• OBJECTIF VISÉ: Poursuivez le texte sur la forêt de Hambach à partir de sa dernière phrase.

• PASSAGE DU DOCUMENT:
Le décès récent d’un blogueur engagé à Hambach, en Allemagne, met tristement en lumière, à un niveau international, le sort réservé à la forêt millénaire de même nom et dont les derniers hectares, défendus par une ZAD, sont promis à être rasés par le géant de l’électricité allemand RWE.
Il n’y a certainement pas qu’en France où se déroulent de grands projets industriels destructeurs de l’environnement. À Hambach, dans l’ouest de l’Allemagne, des militants s’activent depuis plusieurs années pour protéger les restes d’une forêt vieille de 12.000 ans de la folie extractive. Depuis 1978, date à laquelle les arbres s’étendaient encore sur 4200 hectares, la superficie de cet espace naturel a été réduite à une peau de chagrin : 200 hectares. Alors que certains arbres atteignent ici les 350 ans, la forêt pourrait être définitivement rasée dans les prochains mois afin d’extraire le charbon que recèlent les sous-sols. À la place de ces arbres plusieurs fois centenaires, on trouverait alors une nouvelle immense mine à ciel ouvert, comme tant d’autres dans la région.

• EXTRAIT SOURCE:
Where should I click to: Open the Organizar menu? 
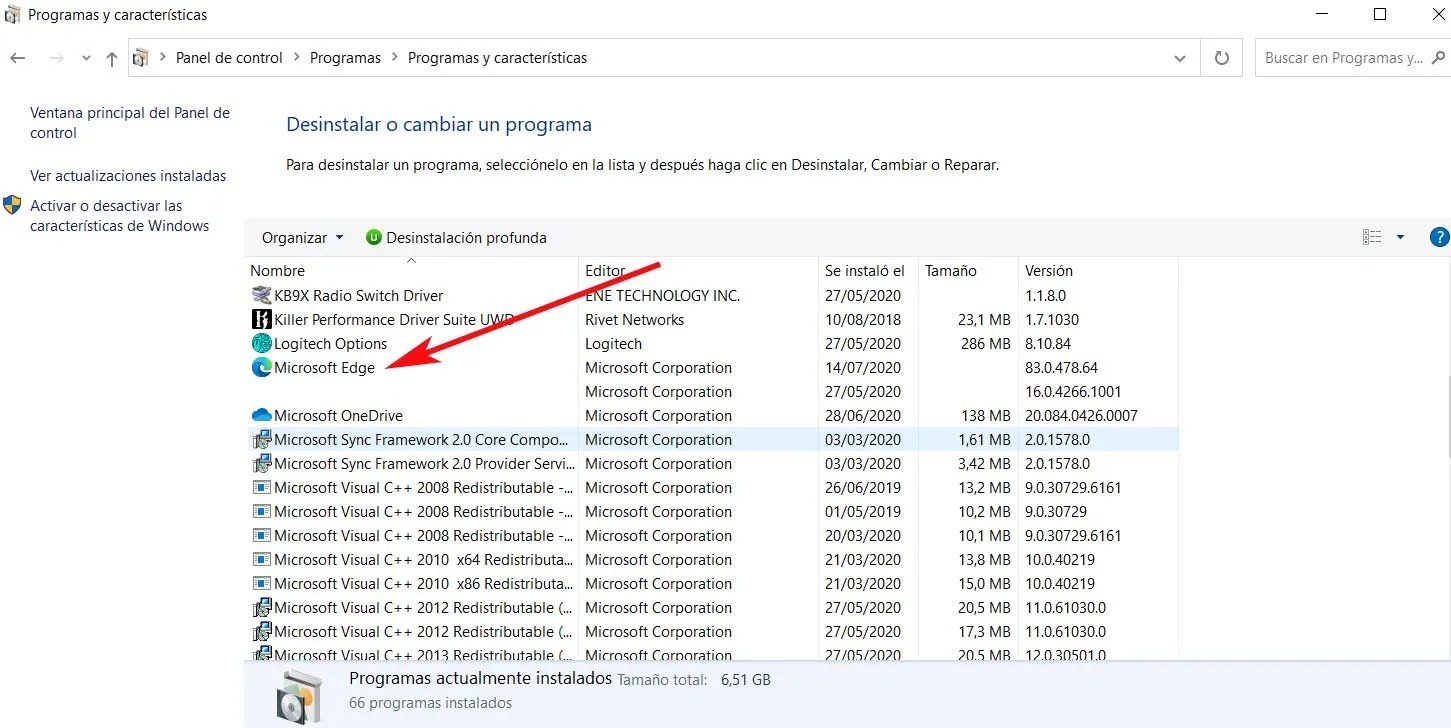300,237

• RÉSULTAT OBTENU:
C’est sur ce lieu que s’est joué le drame ce mercredi 19 septembre : un blogueur qui filmait l’intervention des forces de l’ordre en train de déloger les opposants a mortellement chuté depuis une cabane dans un arbre. Une enquête devra révéler les circonstances exactes du drame. Le jeune homme, Stephen M., âgé de 27 ans, se rendait régulièrement à la ZAD depuis un an afin d’informer les internautes et citoyens de son évolution. Si la police n’est pas directement mise en cause, les militants demandent que soit mis fin à une intervention jugée surdimensionnée par la presse. 3500 policiers avec hélicoptères, canons à eau et chevaux ont été envoyés sur place. Mais l’exploitant RWE a d’ores et déjà annoncé que la mort du journaliste n’empêcherait pas de poursuivre le défrichement de la forêt. De quoi rassurer les investisseurs du géant de l’énergie coté en bourse.
RWE, deuxième producteur d’électricité en Allemagne, a également été classé en 2015 au premier rang des plus grands pollueurs en Europe. Depuis 2004, le géant de l’énergie allemand veut exploiter les derniers espaces de la Forêt de Hambach pour y extraire le charbon qui s’y trouve. Pour empêcher la réalisation de ces plans, l’association environnementale BUND dépose d’abord un recours en justice afin de contester l’autorisation donnée par les autorités locales à RWE. Cette démarche ayant échoué, les militants décident d’occuper la forêt et y maintiennent une zone à défendre (ZAD) depuis 2012. Pour les militants, il s’agit non seulement de protéger une forêt d’une grande rareté tant sur le plan écologique que symbolique, mais aussi d’alerter à propos du changement climatique et de l’urgence de sortir des énergies fossiles. Au total 51 cabanes, construites pour la plupart dans les arbres ont été érigées dans la forêt. Depuis le début des opérations le jeudi 13 septembre (lancées selon les officiels en raison du « risque élevé d’incendie »), la moitié de ces installations ont été détruites.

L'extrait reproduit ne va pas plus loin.